In the comments, there is interest in seeing the hit rate v. distance chart. Because the data came to us in buckets, we do not have enough to continue the analysis. If one were to guess, the real curve would start out with 100% accuracy at distance 0, fall sharply to a plateau in the 20-40% range at modest distances, and then drop again at large distances, decaying to zero.

Andrew Gelman has conducted this analysis for a similar problem, that of predicting accuracy of golf putts based on distance from the hole. Here are two key charts from his paper (joint with Deborah Nolan):

The left chart is our hit rate chart above, except the golf data set is larger, allowing a curve fitting. The right chart is the fitted curve which is a "model" for the true relationship between accuracy and distance from the hole. The model fitted the data well.

Gelman and Nolan didn't just find any best fitting line through the data. They started out with a trigonometric model (shown on the right), with the angle of the putt as a random variable. With this setup, they wrote down the formula for computing the probability that the putt will fall in, that is, the proportion of success. The angle is assumed to follow a normal distribution with the standard deviation being an unknown parameter. The standard deviation is estimated from the available data.

Of course, the human body is a bit harder to model than the hole in the ground but this procedure could very well apply.

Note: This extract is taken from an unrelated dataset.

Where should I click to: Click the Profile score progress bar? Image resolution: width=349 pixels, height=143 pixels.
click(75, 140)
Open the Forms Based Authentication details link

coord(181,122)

For more details, check out the paper (PDF). This example is also found in their book on teaching statistics.

Source: Gelman and Nolan, "A Probability Model for Golf Putting".

With 95% confidence intervals (these assume that shots are independent, maybe not correct but should be conservative)

0-6 42.5 (36.3,48.8)

6-21 23.2 (15.1,32.9)

21-45 40.0 (24.9,56.7)

45-75 14.3 (0.4,57.9)

75+ 6.7 (0.8,22.1)

The increase from 6-21 to 21-45 may just be statistical variation. I expect though that at shorter distances there is a need to fire rapidly which reduces accuracy. At 21-45 there is time to aim and stabilise so accuracy improves.

Posted by: Ken | Dec 18, 2007 at 02:29 AM

I don't think you can trust any analysis of this data because its nature makes it wildly inaccurate. Just like shooting someone in such a situation involves a lot of stress and lack of precision, I doubt that even a rough estimate of the distance from which the shot was fired can be made with any accuracy. Police reports are written hours after the incident, when many other details were much more important than the exact distance from which each shot was fired. Besides, estimating distance is not something we are particularly good at, even under good conditions. Also, the rather large number of shots where the distance is completely unknown needs to be factored into this.

So based on that, I don't think anything other than the overall hit rate from all the shots fired makes much sense to analyze. The chart makes the data look more interesting, but I wonder if it would have made more sense to compare to some other data rather than go into detail based on such bad data - perhaps the number of arrests, or the number of shots fired over the year (are there more incidents around the holidays, etc.).

Posted by: Robert Kosara | Dec 18, 2007 at 09:13 AM

"Gelman and Nolan didn't just find any best fitting line through the data. They started out with a trigonometric model..."

Excellent. A physically-based model is by nature simpler and more accurate than any sixth order polynomial fit. You can tell the statistics newbies by their reliance on such awkward fits.

Posted by: Jon Peltier | Dec 18, 2007 at 09:52 AM